• **THE RECORDS**
------------------------

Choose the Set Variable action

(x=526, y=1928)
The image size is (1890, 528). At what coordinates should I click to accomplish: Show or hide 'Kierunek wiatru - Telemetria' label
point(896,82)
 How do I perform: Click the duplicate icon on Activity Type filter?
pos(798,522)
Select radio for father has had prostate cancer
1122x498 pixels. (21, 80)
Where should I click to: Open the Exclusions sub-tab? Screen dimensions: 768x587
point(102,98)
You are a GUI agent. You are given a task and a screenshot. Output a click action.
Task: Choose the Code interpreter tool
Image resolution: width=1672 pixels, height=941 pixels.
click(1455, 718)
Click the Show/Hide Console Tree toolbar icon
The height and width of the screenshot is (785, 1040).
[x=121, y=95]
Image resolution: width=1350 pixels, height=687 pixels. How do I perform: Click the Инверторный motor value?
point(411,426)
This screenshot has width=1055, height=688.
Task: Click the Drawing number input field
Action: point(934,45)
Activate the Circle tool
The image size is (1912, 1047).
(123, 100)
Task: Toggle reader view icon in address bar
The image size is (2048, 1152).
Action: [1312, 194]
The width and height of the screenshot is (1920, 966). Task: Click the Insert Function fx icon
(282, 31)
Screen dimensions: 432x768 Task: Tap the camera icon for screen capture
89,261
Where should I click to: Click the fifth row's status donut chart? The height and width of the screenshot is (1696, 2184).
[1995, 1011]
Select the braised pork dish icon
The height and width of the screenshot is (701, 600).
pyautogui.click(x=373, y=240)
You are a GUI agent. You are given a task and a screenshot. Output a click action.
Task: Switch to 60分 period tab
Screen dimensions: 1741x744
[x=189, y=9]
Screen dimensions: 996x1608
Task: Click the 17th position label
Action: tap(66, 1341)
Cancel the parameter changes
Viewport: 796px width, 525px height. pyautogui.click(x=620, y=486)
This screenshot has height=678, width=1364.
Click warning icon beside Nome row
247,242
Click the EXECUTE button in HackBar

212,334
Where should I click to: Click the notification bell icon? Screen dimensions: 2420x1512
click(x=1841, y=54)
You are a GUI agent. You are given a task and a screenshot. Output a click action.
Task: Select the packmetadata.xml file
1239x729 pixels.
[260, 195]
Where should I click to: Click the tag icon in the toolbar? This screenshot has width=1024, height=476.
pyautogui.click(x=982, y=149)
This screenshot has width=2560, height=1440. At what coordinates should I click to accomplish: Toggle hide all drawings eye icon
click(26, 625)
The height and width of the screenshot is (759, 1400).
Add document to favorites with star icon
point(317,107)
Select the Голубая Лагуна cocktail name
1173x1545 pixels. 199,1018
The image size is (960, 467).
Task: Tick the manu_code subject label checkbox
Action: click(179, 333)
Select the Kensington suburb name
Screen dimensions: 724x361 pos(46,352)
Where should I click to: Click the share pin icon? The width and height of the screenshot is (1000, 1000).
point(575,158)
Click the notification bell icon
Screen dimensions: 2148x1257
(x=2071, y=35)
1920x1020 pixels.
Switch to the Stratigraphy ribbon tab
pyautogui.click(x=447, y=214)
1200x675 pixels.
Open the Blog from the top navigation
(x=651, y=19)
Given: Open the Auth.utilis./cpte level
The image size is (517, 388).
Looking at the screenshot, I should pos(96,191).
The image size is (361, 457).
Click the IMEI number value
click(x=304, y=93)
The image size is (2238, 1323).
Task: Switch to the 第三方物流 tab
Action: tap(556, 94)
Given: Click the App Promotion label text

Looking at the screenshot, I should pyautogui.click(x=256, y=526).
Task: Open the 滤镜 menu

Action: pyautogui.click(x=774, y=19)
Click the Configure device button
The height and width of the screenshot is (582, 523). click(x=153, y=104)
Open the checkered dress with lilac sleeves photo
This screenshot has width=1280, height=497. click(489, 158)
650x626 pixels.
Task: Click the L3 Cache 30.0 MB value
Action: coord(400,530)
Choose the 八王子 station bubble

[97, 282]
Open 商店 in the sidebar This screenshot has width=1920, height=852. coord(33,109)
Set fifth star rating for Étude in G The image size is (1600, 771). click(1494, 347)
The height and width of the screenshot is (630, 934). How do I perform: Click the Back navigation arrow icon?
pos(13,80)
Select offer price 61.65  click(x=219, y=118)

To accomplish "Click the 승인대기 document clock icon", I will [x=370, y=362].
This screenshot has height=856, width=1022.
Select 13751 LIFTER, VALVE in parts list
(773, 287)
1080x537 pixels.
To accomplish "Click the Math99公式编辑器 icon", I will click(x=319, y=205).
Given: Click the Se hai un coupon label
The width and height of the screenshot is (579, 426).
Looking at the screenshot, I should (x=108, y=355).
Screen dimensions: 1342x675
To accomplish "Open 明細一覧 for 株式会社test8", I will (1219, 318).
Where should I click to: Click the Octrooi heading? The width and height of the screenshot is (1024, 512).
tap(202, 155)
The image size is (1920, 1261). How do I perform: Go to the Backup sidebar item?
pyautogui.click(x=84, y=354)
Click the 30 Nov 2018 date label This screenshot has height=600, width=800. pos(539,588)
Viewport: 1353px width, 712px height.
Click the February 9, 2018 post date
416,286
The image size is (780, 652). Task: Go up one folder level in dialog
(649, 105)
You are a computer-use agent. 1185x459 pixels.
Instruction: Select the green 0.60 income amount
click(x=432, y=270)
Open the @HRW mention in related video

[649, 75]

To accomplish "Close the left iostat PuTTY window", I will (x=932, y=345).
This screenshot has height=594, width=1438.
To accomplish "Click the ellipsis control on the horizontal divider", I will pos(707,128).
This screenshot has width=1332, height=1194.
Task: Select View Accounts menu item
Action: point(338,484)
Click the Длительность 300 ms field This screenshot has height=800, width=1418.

------------------------

• **DO THIS**
Copy the lines word for word, beginning at the line that contains "will (x=932, y=345)." and continuing through the last line of the records.

• **COMPLETE ANSWER**
To accomplish "Close the left iostat PuTTY window", I will (x=932, y=345).
This screenshot has height=594, width=1438.
To accomplish "Click the ellipsis control on the horizontal divider", I will pos(707,128).
This screenshot has width=1332, height=1194.
Task: Select View Accounts menu item
Action: point(338,484)
Click the Длительность 300 ms field This screenshot has height=800, width=1418.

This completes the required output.